Thirteen years passed between the first plans and the first pour of concrete. Neighborhood opposition, aviation safety reviews, political wrangling, and engineering challenges all conspired to delay the tower that Lotte Corporation envisioned for Seoul's Songpa District. When the 123-story Lotte World Tower finally opened on April 3, 2017, it rose 555 meters above the city, making it the tallest building in the OECD and the sixth tallest in the world. The fireworks that celebrated the opening were visible across Seoul, but the tower itself had been visible for years, its slow ascent a kind of public drama that the city watched floor by floor.
The tower's exterior was designed by Kohn Pedersen Fox to evoke the graceful curves of traditional Korean ceramics. Pale-colored glass panels, accented with metal filigree, catch light in ways that shift with the weather and time of day. The effect is less steel-and-glass skyscraper than luminous porcelain vessel scaled to the sky. The diagrid lantern-shaped roof structure, completed in March 2016, rises 120 meters alone and covers floors 107 through 123. It was assembled from approximately 3,000 tons of steel parts, each segment 12 meters long and weighing 20 tons, aligned using GPS systems and a 64-ton tower crane. The roof supports its own weight without reinforcing pillars, engineered to withstand earthquakes up to magnitude 9 on the Richter scale.
Seoul Sky, the observation complex occupying the tower's top seven floors, puts visitors nearly half a kilometer above street level. Floor 118 features a glass floor that, at the time of the tower's completion, was the highest glass-floor observatory in the world. The 123 Lounge on the top floor offers drinks at 499 meters. But the most striking experience may be the Sky Bridge Tour on the roof at 541 meters, roughly the same height as One World Trade Center in New York City. From that elevation, Seoul's geography becomes legible: the Han River curving through the city, the mountains ringing the basin, and Seokchon Lake directly below, where cherry blossoms draw thousands every spring. Approximately 8.4 million people visit the tower annually.

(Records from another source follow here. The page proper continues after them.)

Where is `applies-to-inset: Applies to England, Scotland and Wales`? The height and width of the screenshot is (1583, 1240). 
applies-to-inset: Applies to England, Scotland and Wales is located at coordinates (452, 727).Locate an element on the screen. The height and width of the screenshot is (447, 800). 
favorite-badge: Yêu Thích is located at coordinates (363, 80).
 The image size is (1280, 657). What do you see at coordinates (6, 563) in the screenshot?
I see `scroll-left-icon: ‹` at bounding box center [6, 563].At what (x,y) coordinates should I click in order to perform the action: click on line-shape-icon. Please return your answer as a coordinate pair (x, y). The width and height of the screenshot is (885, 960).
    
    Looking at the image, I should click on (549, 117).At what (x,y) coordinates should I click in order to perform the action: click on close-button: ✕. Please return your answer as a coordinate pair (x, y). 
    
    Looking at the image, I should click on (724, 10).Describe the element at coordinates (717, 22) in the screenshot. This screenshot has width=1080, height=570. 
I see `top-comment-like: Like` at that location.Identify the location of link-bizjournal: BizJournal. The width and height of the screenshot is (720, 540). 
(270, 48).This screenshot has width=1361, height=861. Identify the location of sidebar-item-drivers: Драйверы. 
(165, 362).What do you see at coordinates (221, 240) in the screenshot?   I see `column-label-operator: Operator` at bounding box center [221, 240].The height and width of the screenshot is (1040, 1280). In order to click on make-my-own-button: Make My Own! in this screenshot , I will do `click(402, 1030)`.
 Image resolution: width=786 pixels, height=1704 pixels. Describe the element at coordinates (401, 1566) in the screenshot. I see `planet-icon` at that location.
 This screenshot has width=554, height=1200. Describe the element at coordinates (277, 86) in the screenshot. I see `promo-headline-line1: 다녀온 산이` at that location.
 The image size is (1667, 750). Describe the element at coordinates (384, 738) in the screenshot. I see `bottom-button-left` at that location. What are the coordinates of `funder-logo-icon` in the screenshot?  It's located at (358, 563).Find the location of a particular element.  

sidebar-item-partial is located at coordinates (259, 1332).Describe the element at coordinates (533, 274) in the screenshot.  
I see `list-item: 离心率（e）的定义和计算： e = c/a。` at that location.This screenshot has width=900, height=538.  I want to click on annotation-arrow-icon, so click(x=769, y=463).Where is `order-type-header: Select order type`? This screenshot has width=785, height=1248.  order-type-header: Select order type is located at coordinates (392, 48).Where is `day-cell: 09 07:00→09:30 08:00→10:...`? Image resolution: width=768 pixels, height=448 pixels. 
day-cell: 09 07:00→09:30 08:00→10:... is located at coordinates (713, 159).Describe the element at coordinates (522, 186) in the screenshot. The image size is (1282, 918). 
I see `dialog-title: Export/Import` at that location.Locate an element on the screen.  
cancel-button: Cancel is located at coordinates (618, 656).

Below the gleaming exterior, the tower incorporates environmental systems that belie its massive scale. An advanced geothermal heat pump system draws energy from 720 probes sunk 200 meters underground, supplemented by water from the Han River for heating and cooling. Heat-insulating glass with passive shading reduces energy demand, while photovoltaic panels and wind turbines generate supplemental power. Rainwater harvesting further reduces the building's resource footprint. These systems do not make the tower carbon-neutral, but they represent a serious engagement with sustainability at a scale that few supertall buildings attempt. The tower was designed not just to be tall but to be responsible, a distinction its builders clearly wanted the world to notice.
The tower has attracted attention of a less welcome kind. In 2016, while still under construction, two Ukrainian men infiltrated the site despite 400 security agents posted after intelligence that they planned to climb it. One free-soloed the construction crane to the summit. Posters with their photos, declaring them banned, had been plastered around the site. In June 2023, a 24-year-old British man began climbing the tower's exterior without ropes from ground level. Building security spotted him at the 42nd floor. He took a break at the 72nd floor, where police intercepted him at 313 meters above ground using a building maintenance unit. He later said he had been planning the climb for six months. These episodes have made Lotte World Tower an unlikely landmark in the global urban climbing subculture.
The tower has become inseparable from Seoul's identity in ways that transcend its engineering. Cherry blossom festivals around Seokchon Lake draw enormous crowds each spring, with the tower rising as a backdrop. Fireworks festivals launched from its base have become annual traditions, mixing K-pop concerts with pyrotechnic displays. Even professional golf has adopted the silhouette: the trophy for the LPGA Tour's Lotte Championship in Hawaii is modeled after the tower. For Seoul, a city that rebuilt itself from near-total destruction during the Korean War, the Lotte World Tower serves as both landmark and statement. It says something about national ambition, about engineering confidence, and about a city that spent 13 years arguing over whether to build it, then made it among the tallest structures on Earth.
Located at 37.513N, 127.103E in Seoul's Songpa District, near Seokchon Lake. At 555 meters, the tower is a prominent visual landmark visible from considerable distance and altitude. Nearest airport is Gimpo International (RKSS), approximately 25 km west. Incheon International (RKSI) is about 55 km west. The tower stands near the Olympic Park area from the 1988 Seoul Olympics.